Start of Block

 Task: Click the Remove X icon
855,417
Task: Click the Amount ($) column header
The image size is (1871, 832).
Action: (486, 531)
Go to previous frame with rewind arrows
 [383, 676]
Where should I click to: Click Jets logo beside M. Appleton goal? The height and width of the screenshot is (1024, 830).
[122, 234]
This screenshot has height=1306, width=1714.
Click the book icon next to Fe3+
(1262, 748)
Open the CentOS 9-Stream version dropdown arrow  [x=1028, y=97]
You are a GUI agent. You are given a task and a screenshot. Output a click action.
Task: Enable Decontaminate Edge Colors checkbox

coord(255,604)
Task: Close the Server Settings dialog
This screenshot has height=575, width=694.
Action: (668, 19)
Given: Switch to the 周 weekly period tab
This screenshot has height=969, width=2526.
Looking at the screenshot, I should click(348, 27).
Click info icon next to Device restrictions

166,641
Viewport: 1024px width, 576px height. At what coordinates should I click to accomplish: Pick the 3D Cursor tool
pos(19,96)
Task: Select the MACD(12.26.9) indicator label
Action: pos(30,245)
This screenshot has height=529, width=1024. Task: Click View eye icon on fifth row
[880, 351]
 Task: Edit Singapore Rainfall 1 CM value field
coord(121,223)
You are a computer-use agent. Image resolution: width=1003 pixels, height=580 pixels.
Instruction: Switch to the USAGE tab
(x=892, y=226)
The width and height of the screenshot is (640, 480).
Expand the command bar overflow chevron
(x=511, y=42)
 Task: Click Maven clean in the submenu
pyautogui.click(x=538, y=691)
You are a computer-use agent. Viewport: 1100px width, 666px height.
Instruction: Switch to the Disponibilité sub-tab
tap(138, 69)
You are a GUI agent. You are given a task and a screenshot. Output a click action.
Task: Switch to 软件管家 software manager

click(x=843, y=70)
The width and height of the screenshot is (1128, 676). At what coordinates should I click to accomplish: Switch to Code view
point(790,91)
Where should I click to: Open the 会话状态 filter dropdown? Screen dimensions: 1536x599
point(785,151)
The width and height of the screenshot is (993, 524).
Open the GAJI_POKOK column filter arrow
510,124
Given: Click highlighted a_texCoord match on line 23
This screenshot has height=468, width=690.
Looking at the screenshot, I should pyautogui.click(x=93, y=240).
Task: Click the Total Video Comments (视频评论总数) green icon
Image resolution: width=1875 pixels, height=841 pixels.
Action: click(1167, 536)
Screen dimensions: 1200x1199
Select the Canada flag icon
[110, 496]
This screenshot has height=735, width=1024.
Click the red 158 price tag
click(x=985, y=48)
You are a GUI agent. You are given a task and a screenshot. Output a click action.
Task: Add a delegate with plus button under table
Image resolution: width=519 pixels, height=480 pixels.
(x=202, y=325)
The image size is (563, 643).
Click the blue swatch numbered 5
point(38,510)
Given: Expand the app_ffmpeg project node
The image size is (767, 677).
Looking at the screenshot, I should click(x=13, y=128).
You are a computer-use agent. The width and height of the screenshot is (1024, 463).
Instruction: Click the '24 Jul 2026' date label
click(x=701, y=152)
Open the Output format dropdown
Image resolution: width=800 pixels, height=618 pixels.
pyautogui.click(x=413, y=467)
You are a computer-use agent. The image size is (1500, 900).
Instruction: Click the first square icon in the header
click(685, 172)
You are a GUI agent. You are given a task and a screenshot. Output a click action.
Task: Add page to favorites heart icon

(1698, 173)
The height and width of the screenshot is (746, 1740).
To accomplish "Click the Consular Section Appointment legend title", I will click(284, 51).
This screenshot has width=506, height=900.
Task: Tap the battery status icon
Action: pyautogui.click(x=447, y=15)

End of Block

• [PROBLEM STATEMENT]
Copy out every line from the data above that has "computer" in it.

• [EXERCISE ANSWER]
You are a computer-use agent. Image resolution: width=1003 pixels, height=580 pixels.
You are a computer-use agent. Viewport: 1100px width, 666px height.
You are a computer-use agent. The width and height of the screenshot is (1024, 463).
You are a computer-use agent. The image size is (1500, 900).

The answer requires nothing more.